Emerson Soares, da UFAL, também apontou falta de transparência do Ibama e da ExxonMobil, principalmente sobre os impactos do empreendimento junto aos moradores da área afetada. “As informações precisam chegar às comunidades tradicionais de forma mais clara e mais debatida”, afirma.

A população da foz do rio São Francisco ainda se recupera do maior desastre ambiental já registrado na costa brasileira. A partir de agosto de 2019, 5 mil toneladas de petróleo cru começaram a atingir 3 mil quilômetros de litoral, abrangendo as regiões nordeste e sudeste. A investigação responsabilizou o navio petroleiro grego Bouboulina, da Deltankers.

“Em casos de derramamento de petróleo, como o acontecido em 2019, além de prejuízos às águas e às espécies aquáticas, também foram afetadas a saúde humana e a economia local que estão diretamente relacionadas. Este crime segue impune e não houve nenhuma ação do Estado para compensar as comunidades dos impactos sofridos”, diz o comunicado da Olho no Chico. 

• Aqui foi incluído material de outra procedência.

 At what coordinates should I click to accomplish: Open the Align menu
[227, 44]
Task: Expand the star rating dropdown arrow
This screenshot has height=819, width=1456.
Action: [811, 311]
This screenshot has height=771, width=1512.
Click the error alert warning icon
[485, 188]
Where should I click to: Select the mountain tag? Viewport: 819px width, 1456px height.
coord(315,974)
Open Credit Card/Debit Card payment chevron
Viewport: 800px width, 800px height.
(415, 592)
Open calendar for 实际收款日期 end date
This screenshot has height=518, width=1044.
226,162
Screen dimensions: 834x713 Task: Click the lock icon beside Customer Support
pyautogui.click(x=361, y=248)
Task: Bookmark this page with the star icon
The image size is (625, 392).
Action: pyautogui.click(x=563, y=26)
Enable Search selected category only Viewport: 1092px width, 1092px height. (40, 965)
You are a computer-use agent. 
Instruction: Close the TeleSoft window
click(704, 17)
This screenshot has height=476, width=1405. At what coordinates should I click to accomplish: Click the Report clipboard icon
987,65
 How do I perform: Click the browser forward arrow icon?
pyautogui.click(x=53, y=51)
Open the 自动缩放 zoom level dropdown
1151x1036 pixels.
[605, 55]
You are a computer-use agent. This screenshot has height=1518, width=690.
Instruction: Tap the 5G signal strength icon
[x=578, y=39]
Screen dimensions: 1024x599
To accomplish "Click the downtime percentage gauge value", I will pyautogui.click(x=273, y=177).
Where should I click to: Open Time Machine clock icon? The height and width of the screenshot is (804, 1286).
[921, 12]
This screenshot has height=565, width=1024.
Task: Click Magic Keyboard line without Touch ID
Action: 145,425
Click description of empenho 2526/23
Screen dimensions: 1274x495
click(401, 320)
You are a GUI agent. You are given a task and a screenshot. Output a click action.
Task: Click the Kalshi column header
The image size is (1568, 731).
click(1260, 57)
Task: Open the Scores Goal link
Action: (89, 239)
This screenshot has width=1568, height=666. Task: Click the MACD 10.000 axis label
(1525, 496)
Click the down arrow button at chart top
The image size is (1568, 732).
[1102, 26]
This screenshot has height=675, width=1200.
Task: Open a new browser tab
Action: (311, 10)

Conforme reportou a Agência Pública, a própria ExxonMobil reconheceu o risco de vazamento de material tóxico, quando financiou, sem a autorização do Ibama, o treinamento de populações em municípios de Sergipe e Alagoas para atuarem de maneira emergencial em caso de contaminação. 

A ExxonMobil é a maior detentora de áreas entre operadoras internacionais de petróleo no Brasil, com mais de 10 mil quilômetros quadrados e participação em 28 blocos nas bacias de Campos e Santos.  

No currículo de desastres ambientais provocados pela multinacional está o episódio que entrou para história como “maré negra”, quando o naufrágio de um navio em 1989 espalhou 42 milhões de litros de petróleo no Alasca (EUA), provocando a morte milhares de aves, baleias, lontras marinhas e peixes.

Em 2019, a norte-americana foi considerada a empresa mais poluidora do mundo na produção de plásticos descartáveis, à frente da Dow e da chinesa Sinopec. Segundo o índice Plastic Waste Makers, da Minderoo Foundation, a empresa produziu 5,9 milhões de toneladas de plástico que terminaram no lixo. 

Em nota enviada ao Brasil de Fato Pernambuco em janeiro deste ano, a ExxonMobil afirmou que estava “seguindo as recomendações e protocolos do Ibama” e ressaltou que o projeto fica em alto mar e não no Rio São Francisco.

A multinacional diz se comprometer a "preservar a saúde e a segurança da comunidade e do meio ambiente”. “Neste sentido, informamos que foram promovidas mais de 190 reuniões com representantes das comunidades na área de abrangência do projeto", escreveu.